A high school coach with an open-door policy might sound good, but it doesn’t resonate much with athletes these days.

Instead, coaches should spend time in their athletes’ living rooms to find out who they are and what best motivates them, reflecting a new era of “transformational coaching,’ a national researcher told high school activities directors from across the state last week.

The message from Jeff Duke, who leads a postgraduate program in coaching at the University of Central Florida, was part of a one-day seminar at Minnetonka High School called “Athletic Administrators Leading in the 21st Century.’

Topics ranged from organizational and coaching leadership to law and liability.

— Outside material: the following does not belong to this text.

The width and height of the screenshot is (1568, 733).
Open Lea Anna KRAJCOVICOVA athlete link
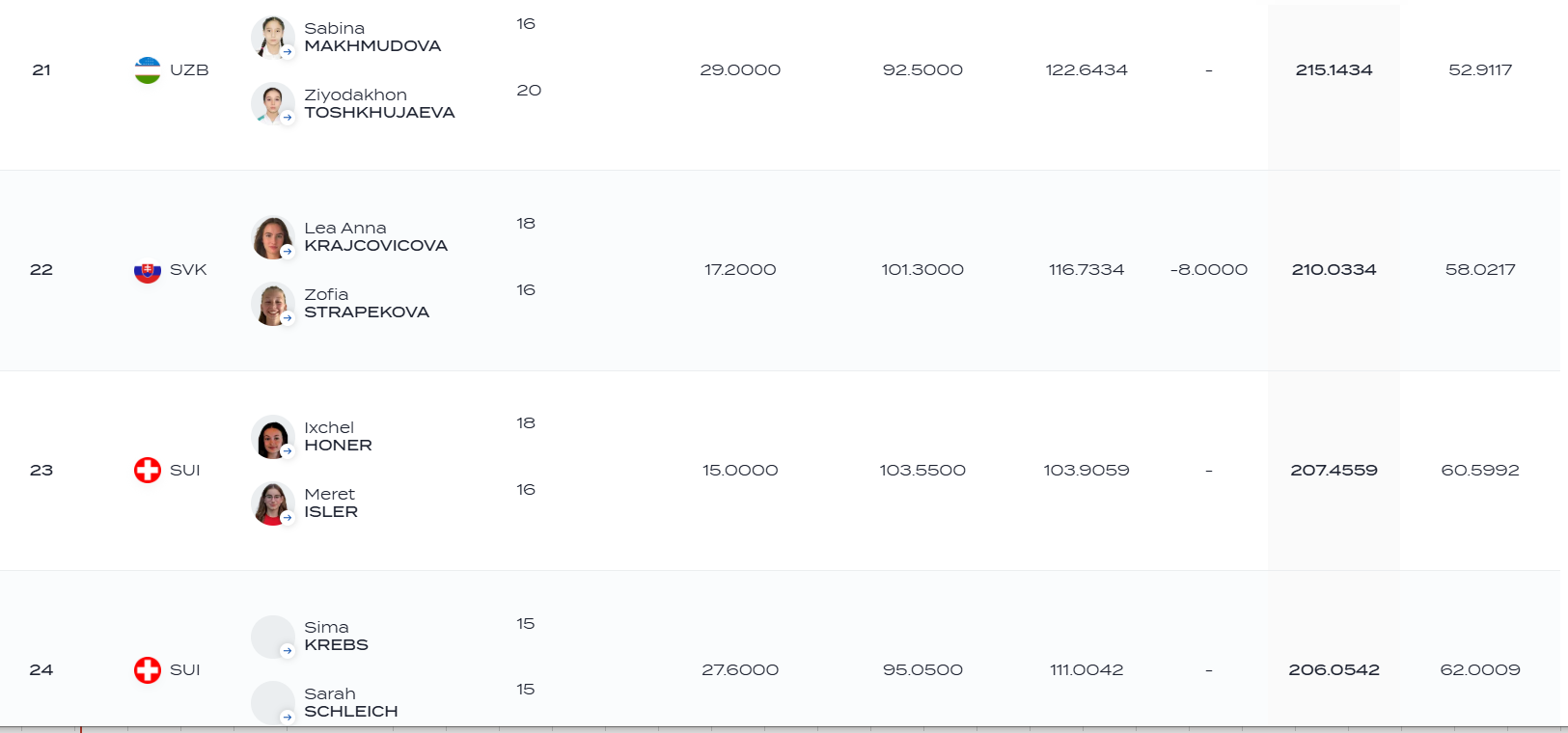click(x=375, y=236)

Presenters included Duke, who developed his “Three-Dimensional Pyramid of Coaching Success”; Mark Dienhart, former Gophers athletic director; Minnesota State High School League legal and legislative counsel and a roundtable of superintendents.

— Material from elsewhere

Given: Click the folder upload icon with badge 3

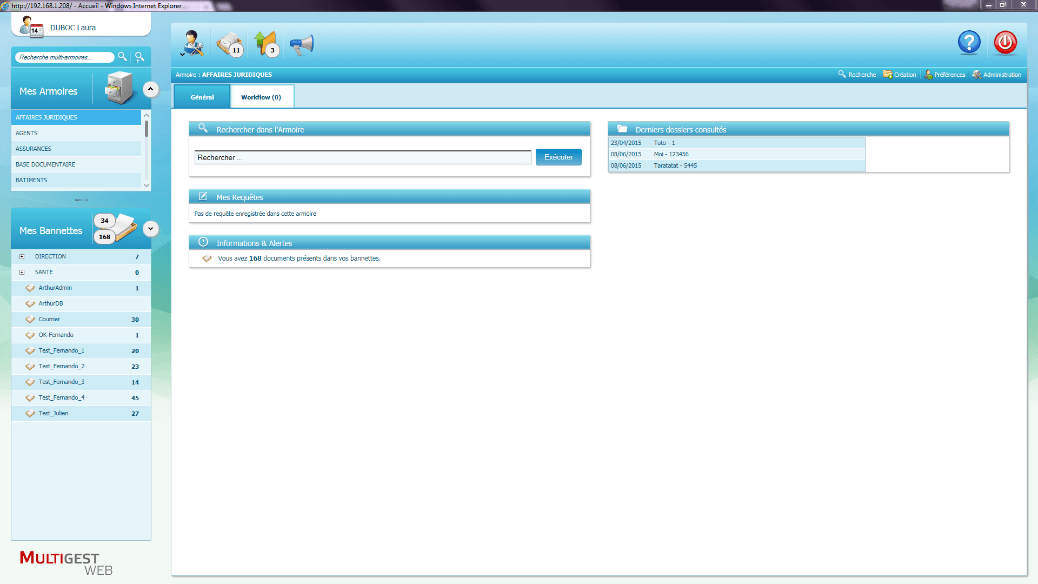Looking at the screenshot, I should (x=265, y=43).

“This is about us getting better,” Bob Madison, Mounds View activities director and seminar steering committee member, told his 86 fellow educators, many of whom scribbled with pens, typed on tablet computers or listened with thoughtful facial expressions.

The first speaker, Dienhart, offered a sobering view of the changes within athletes and athletics. Athletics, he said, “is the primary source of status for high school students” but he wondered whether youngsters in the social media age are more concerned with celebrity than success.

He also talked about “goal-sickness,” his term for coaches who “could be taken over by wins and losses.” The job of a high school activities director, Dienhart said, is to “keep reminding folks that isn’t what it’s all about.”

Duke furthered Dienhart’s message and encouraged activities directors to remind coaches to win both on the scoreboard and in the hearts of their athletes.

“If the coach says, ‘Get on the bus,’ most kids will get on without knowing where it’s going,” Duke said. “So, who is coaching the coaches?”

His “pyramid of coaching success’ starts with fundamentals, teaching athletes the skills they need for their sport. Few coaches, Duke said, will succeed beyond this level if they don’t invest in psychology, the second tier.

Today’s athletes, Duke said, feel they “should get something for playing sports.’ He cautioned that motivating through the hope of a college scholarships or giving everyone a trophy at the team banquet adds to a sense of entitlement.

He challenged coaches to learn how to best motivate their athletes. Doing so also moves coaches to the third tier, transformation of the heart, both within athletes and themselves.